(Action item):
Write out word for word each line from the one containing "Click the Refresh icon in the toolbar" through the close of the listing, including both ends. Pictures do not belong in the copy.

Data under study START

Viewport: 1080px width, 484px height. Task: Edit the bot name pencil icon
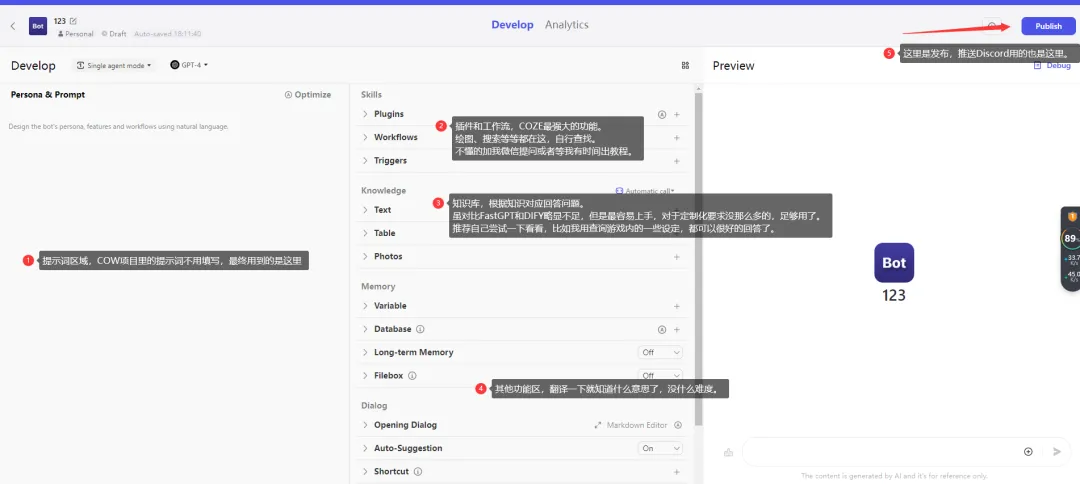point(74,21)
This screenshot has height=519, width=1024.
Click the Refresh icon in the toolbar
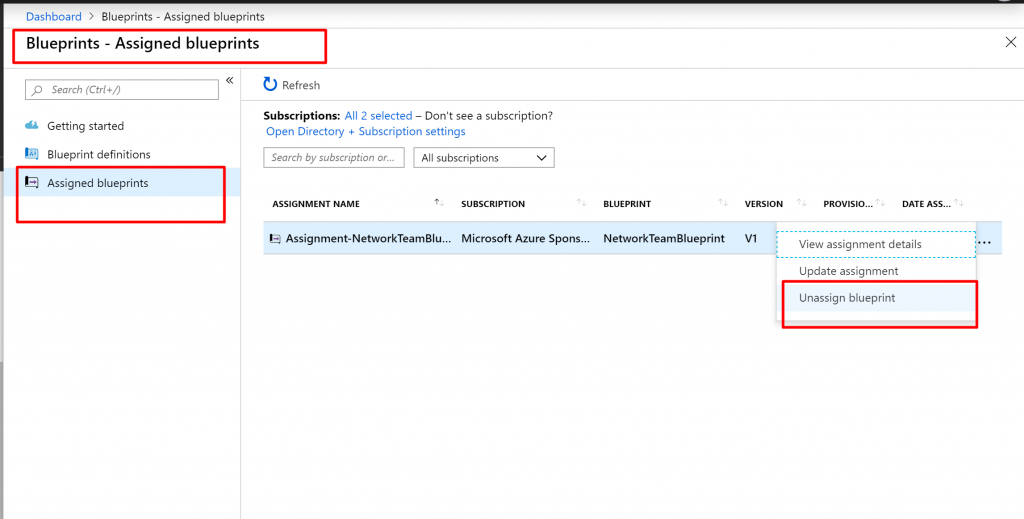[x=270, y=85]
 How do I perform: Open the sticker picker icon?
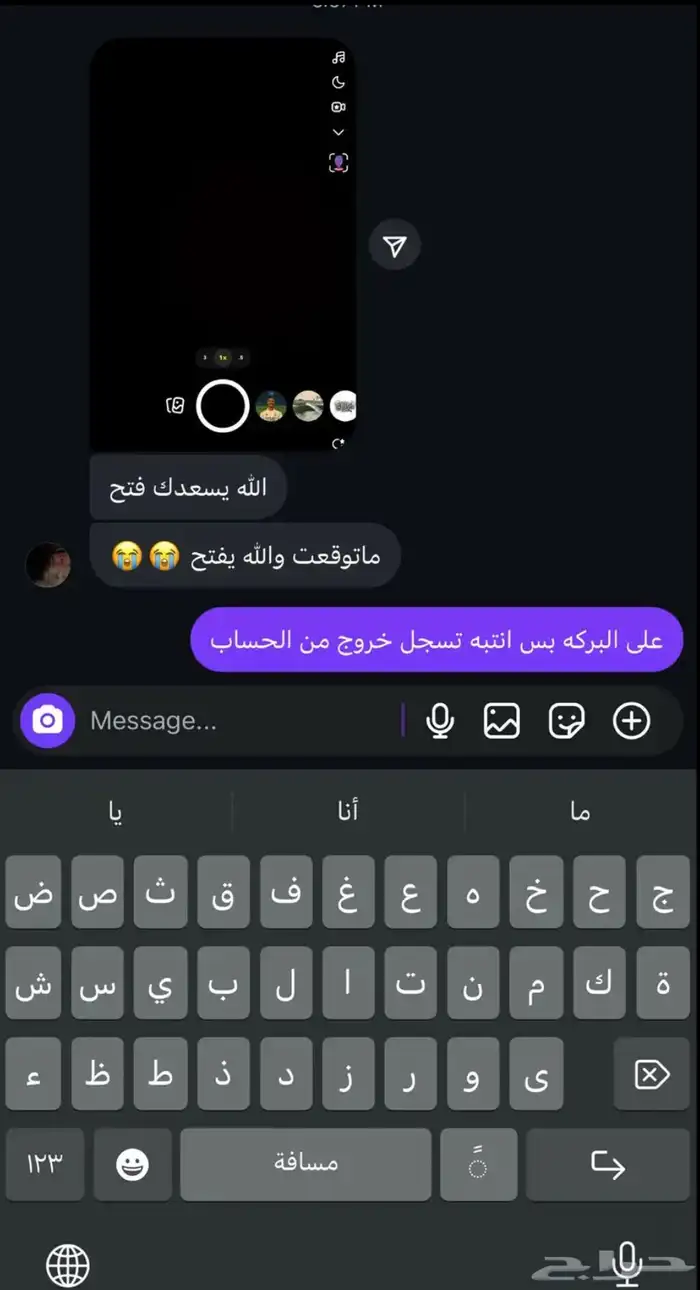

Data under study END

(Solution):
Click the Refresh icon in the toolbar
[x=270, y=85]
 How do I perform: Open the sticker picker icon?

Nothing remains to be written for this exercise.